▸ **ACTIVITY**: Repeat verbatim the stretch of material from the line containing "What do you see at coordinates (335, 54)" through the line containing "postfix-label: .com is".
· · ·
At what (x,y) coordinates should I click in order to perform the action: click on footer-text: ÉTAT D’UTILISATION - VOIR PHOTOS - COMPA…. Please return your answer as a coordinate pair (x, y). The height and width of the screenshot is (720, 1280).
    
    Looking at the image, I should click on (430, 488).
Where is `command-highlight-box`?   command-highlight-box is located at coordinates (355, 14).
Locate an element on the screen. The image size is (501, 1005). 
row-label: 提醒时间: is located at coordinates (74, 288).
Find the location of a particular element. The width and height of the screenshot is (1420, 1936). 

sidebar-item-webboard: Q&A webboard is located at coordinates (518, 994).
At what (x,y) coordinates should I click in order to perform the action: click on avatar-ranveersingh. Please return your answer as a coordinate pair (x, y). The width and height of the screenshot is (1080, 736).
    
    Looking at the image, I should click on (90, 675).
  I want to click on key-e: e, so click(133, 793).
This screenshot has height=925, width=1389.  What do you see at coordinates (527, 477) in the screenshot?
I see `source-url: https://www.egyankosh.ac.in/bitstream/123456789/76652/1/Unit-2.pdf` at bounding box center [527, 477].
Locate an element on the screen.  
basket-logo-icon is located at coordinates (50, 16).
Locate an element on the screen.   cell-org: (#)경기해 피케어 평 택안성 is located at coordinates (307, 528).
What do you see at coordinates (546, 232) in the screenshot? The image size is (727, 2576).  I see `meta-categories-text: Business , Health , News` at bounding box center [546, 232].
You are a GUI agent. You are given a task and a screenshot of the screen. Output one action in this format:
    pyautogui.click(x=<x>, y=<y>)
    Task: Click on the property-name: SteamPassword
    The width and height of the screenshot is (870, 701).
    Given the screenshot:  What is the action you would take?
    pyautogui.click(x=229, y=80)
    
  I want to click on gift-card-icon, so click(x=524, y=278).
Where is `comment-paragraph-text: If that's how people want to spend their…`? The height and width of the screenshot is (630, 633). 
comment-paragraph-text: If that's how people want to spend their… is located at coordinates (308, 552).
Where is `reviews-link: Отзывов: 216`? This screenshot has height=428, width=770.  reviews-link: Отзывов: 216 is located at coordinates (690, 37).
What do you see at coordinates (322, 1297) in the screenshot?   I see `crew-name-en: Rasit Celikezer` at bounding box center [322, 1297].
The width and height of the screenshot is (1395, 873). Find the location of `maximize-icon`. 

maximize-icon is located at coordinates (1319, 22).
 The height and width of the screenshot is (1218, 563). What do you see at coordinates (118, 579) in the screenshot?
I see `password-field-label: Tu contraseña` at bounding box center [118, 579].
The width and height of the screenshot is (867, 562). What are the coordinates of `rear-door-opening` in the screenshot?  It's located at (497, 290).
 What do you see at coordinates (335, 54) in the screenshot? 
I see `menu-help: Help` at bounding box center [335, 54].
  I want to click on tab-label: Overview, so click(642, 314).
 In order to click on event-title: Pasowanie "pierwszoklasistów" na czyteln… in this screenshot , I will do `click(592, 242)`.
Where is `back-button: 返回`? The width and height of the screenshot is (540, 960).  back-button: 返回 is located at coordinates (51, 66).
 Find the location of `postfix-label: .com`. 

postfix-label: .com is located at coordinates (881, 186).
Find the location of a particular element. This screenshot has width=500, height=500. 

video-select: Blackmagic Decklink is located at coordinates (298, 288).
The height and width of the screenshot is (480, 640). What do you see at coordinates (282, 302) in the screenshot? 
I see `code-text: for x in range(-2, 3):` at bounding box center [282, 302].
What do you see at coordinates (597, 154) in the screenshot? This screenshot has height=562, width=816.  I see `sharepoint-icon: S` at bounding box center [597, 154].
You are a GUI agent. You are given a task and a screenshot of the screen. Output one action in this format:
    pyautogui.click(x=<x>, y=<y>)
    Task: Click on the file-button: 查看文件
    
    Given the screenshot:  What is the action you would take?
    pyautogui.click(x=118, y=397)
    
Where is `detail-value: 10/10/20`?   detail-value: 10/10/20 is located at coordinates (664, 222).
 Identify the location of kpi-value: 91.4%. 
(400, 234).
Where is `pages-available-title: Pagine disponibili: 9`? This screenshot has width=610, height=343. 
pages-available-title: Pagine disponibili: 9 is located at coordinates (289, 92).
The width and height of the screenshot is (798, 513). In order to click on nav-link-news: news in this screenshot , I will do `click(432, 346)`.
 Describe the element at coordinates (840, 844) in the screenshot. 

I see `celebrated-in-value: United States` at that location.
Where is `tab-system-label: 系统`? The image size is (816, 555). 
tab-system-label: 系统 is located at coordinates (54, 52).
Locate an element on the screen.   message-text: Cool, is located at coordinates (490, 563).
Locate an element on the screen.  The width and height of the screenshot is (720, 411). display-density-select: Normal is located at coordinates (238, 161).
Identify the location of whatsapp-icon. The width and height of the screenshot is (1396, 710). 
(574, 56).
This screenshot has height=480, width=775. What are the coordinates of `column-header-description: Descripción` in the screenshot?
· · ·
▸ **EXERCISE SOLUTION**:
 What do you see at coordinates (335, 54) in the screenshot? 
I see `menu-help: Help` at bounding box center [335, 54].
  I want to click on tab-label: Overview, so click(642, 314).
 In order to click on event-title: Pasowanie "pierwszoklasistów" na czyteln… in this screenshot , I will do `click(592, 242)`.
Where is `back-button: 返回`? The width and height of the screenshot is (540, 960).  back-button: 返回 is located at coordinates (51, 66).
 Find the location of `postfix-label: .com`. 

postfix-label: .com is located at coordinates (881, 186).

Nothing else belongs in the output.